Ein weiteres Feld sei die Verkehrswende – weg von der Mobilität mit fossilen Brennstoffen hin zu Elektrofahrzeugen, auch im öffentlichen Nahverkehr. Doch in Deutschland setzten die Autokonzerne immer noch zu sehr auf Modelle mit fossilen Brennstoffen.
Immer wieder sprächen manche Parteien im Wahlkampf aktuell von einer Wiedernutzung der Atomenergie. „Strom aus Kernkraft ist extrem teuer und riskant. Wir haben weltweit aktuell nur ein Endlager in Finnland“, sagte Ertel.
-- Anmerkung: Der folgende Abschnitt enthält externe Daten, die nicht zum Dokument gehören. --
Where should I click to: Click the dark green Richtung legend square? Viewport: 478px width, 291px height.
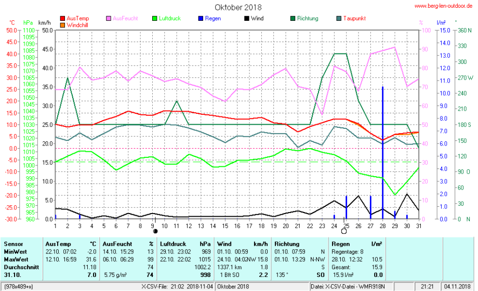[293, 19]
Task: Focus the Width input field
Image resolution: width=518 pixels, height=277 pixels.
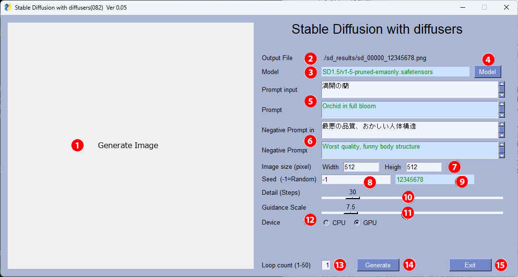Action: (x=361, y=167)
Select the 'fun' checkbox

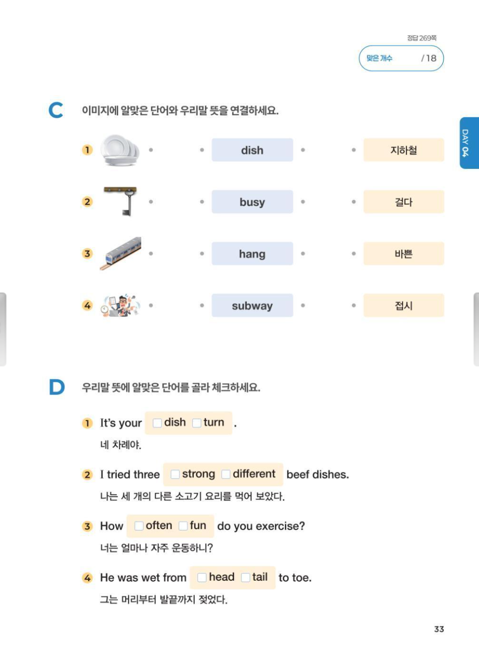pos(183,526)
Strom, der aus Windkraft oder Sonne gewonnen wird, sei nicht nur viel billiger als Atomstrom, sondern auch niederschwellig und skalierbar, zum Beispiel bei kleinen Balkonkraftwerken. Zu den von Ertel genannten Zahlen zur Effizienz von Windkraft und Sonne konnte Bene Müller, Geschäftsführer von Solarcomplex, am Ende noch positivere Zahlen nennen. Eine Photovoltaik-Anlage erwirtschafte 1,1 bis 1,2 Millionen Kilowattstunden Strom pro Hektar im Jahr und bei Windkraft liege die Effizienz heutzutage bei 10 Millionen Kilowattstunden je Hektar und Jahr, so Müller. Ertel hatte in seinem Vortrag mit 700.000 beziehungsweise 1,3 Millionen Kilowattstunden pro Hektar und Jahr deutlich niedrigere Zahlen genannt.
Um dem Klimawandel etwas entgegenzusetzen, müsse man auch auf Geothermie, saisonale Wärmespeicher und Wasserstoff setzen. „Nur eine schnelle Energiewende wird die Wirtschaft wieder voranbringen“, bekräftigte Ertel. Doch leider sei die Politik geprägt von Machtmenschen, die wiedergewählt werden wollen. Dem Bürger bleibe da nur die Option, von außen Druck auf Demos auszuüben, wie beim Klimastreik. Überdenken sollte jeder auch seinen Fleischkonsum und diesen reduzieren. Besonders Rindfleisch schlage wegen sehr hoher CO2-Emissionen zu Buche. Immerhin sei der Fleischkonsum in Deutschland von 60,8 Kilo pro Kopf und Jahr im Jahr 1997 auf 52 Kilo im Jahr 2022 gesunken.